Although both versions are comprised of eight sections under which the measures are enumerated and analyzed, these sections do not coincide.  What seems to be one of the most important novelties, is addition of a new section named “Fighting tax fraud and tax evasion”, under which 2 measures are analyzed: “Addressing corporate tax avoidance”, which is assessed to bring EUR 160 billion a year, and “Combating value added tax fraud”, which is assessed to bring EUR 9 billion a year.

It is also important to note that 2017 version of the Study recognized the latest, and most certainly, the greatest change in mutual relations of EU countries in the recent times, which is a result of the migration crisis and unprecedented flows of refugees and migrants from Middle East to the EU.  Namely, these events caused re-introduction of borders between some of the Schengen states, possibly jeopardizing the Schengen Area, one of the greatest accomplishment of EU politics.  Financial impact of these changes is addressed in the Study – Measure 13, entitled “Cost of Non-Schengen”: Impact of re-introducing border controls” which estimates the costs of re-introducing border controls between the Schengen states, in terms of infrastructure and officer’s expenses to be up to EUR 20 billion immediately and EUR 2 billion to EUR 4 billion per year for annual operating costs. Also, estimated cost when it comes to delays for individuals and businesses if the whole Schengen area was suspended indefinitely is expected to be some EUR 100 billion to EUR 230 billion over a period of 10 years.
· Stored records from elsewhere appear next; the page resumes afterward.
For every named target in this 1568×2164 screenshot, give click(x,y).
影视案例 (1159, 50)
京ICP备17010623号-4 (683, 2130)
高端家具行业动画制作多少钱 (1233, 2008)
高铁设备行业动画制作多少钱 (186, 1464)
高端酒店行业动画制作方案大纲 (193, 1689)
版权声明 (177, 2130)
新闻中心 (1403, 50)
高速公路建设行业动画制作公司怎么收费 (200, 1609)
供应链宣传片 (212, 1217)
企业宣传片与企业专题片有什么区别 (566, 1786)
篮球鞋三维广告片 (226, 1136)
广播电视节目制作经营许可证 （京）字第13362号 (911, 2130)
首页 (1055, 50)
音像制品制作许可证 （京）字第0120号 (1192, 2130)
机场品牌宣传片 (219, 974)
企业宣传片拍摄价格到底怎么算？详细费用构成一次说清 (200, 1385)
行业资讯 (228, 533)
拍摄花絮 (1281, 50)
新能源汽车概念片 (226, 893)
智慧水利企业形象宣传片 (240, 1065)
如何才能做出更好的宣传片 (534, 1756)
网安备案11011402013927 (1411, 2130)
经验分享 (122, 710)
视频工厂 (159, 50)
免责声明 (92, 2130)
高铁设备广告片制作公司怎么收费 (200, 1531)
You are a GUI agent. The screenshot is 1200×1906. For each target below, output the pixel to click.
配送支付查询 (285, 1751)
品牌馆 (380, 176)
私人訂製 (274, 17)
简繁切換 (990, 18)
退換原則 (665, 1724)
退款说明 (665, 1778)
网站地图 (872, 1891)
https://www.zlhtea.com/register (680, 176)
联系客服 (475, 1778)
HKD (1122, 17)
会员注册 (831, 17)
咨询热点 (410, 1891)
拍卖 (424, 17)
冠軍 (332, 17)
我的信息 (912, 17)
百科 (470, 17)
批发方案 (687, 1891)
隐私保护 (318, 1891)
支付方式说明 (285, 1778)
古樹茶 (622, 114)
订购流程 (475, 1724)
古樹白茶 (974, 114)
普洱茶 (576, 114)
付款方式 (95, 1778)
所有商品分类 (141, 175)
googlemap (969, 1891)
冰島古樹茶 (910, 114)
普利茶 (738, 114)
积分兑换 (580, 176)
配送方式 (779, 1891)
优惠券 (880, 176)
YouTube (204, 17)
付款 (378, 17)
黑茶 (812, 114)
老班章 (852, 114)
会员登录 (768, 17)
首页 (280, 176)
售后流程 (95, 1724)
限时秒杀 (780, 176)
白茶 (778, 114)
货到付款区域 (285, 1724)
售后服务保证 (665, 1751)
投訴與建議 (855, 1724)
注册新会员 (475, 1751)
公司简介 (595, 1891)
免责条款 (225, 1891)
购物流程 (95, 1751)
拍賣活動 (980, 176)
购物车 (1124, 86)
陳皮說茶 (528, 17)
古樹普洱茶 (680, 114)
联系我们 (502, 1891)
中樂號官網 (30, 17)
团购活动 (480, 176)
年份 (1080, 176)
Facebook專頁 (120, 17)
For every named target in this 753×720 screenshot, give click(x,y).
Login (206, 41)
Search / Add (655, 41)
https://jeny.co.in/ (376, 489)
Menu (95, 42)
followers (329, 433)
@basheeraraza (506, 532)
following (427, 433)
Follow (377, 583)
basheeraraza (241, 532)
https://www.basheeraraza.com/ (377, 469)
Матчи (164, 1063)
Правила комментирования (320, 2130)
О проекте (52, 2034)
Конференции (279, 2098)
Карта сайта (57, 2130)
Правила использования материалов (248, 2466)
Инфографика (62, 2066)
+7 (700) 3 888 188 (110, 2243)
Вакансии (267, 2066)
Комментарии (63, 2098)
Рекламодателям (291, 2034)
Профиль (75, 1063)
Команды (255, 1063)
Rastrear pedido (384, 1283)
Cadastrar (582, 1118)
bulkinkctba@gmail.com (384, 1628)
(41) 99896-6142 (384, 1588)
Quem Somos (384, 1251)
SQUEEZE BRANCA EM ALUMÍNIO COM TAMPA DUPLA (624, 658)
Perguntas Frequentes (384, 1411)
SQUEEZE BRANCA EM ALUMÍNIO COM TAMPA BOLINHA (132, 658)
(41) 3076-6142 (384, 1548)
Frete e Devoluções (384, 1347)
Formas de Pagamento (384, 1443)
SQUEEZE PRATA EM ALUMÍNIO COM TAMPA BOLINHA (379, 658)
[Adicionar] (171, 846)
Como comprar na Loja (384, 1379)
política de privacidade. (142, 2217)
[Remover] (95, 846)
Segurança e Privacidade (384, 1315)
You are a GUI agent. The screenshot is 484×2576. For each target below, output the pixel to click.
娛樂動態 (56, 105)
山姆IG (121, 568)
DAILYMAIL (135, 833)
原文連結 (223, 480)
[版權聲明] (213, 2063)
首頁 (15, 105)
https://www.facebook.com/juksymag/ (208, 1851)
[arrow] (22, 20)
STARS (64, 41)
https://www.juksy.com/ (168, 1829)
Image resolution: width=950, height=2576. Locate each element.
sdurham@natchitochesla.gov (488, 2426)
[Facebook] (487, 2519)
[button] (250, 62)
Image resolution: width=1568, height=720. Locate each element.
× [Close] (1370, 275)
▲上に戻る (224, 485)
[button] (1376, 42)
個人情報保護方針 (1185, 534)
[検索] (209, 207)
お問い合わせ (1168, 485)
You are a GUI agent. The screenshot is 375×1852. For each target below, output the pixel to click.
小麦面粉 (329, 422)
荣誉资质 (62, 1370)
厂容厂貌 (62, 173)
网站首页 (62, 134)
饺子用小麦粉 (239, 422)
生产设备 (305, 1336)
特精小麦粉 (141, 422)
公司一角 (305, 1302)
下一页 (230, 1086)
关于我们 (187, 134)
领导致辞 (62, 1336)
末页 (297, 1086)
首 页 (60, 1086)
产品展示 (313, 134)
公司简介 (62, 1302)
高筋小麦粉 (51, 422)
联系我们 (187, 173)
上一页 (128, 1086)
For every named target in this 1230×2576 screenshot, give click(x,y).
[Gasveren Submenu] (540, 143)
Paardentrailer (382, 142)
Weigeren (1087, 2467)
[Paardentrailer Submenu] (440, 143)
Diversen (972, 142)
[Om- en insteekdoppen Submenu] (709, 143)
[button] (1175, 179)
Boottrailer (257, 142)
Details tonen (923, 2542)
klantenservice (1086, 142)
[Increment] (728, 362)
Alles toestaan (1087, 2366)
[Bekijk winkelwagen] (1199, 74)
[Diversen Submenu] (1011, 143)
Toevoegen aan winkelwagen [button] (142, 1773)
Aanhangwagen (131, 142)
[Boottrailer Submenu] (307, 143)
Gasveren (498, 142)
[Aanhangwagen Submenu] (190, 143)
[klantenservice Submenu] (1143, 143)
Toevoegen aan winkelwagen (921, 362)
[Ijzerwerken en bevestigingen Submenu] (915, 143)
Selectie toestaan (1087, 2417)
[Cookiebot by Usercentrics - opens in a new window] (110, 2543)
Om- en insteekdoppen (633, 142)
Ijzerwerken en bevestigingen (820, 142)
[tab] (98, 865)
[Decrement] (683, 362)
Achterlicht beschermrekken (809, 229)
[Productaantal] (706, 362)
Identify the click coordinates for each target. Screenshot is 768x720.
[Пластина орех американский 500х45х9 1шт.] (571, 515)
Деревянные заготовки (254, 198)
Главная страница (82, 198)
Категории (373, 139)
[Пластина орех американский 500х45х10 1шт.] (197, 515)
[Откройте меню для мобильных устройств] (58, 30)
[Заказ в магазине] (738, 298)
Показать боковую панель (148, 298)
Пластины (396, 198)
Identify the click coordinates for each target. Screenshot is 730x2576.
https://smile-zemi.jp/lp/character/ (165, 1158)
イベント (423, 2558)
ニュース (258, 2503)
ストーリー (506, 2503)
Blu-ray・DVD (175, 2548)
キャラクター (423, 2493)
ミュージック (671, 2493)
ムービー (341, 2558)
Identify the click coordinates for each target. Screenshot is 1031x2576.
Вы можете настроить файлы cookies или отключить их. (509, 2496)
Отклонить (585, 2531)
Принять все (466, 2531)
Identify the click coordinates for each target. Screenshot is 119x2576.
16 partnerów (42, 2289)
Special attention should be paid to the measure estimated to generate the greatest income, entitled “Completing the European Single Market” (2017 version of the Study), which changed its title from “Delivering and completing the existing Single Market for consumers and citizens” as it was in 2015 update.  This measure is expected to potentially generate EUR 615 billion per year.  The Study suggests strategy and proposes measures that would most likely be successful in achieving full economic potential of single market.  The Study notes that, although high level of integration has been reached and market integration has brought great economic benefits to the EU member states, unanimous opinion of the same states is that market still has many flaws, that it doesn’t live up to expectations, which results in losses and expenses for the EU economy and needs further development.  Also, stated in the Study is that potential benefits are yet to be fully assessed, and that further development of “classic single market” could lead up to increases in EU GDP by EUR 615 billion a year, if remaining barriers were removed.  This amount matches the one predicted in the 2015 update, but the 2017 version of the Study also takes into account new analysis undertaken under the auspices of European Parliament, after the 2015 update was published.  Namely, the Study highlights a new Paper published in January 2016, which reported that complete introduction of single market (which besides “classic single market” includes new measures), could generate as much as EUR 1 trillion a year 1, but that a lot of work has to be done, and obstacles to be surpassed, in order for this gain to be brought to life.

It remains to be seen how future political developments, specifically impact of Brexit, will shake up the EU, influence the above-mentioned savings as well as Serbia’s path to EU membership.

To read the Study, go to “Mapping the Cost of Non-Europe, 2014-19, Fourth edition”.

 

1 A Strategy for Completing the Single Market: the Trillion Euro Bonus Report of the High-Level Panel of Experts to the IMCO Committee, by EPRS | European Parliamentary Research Service of the European Parliament; January 2016.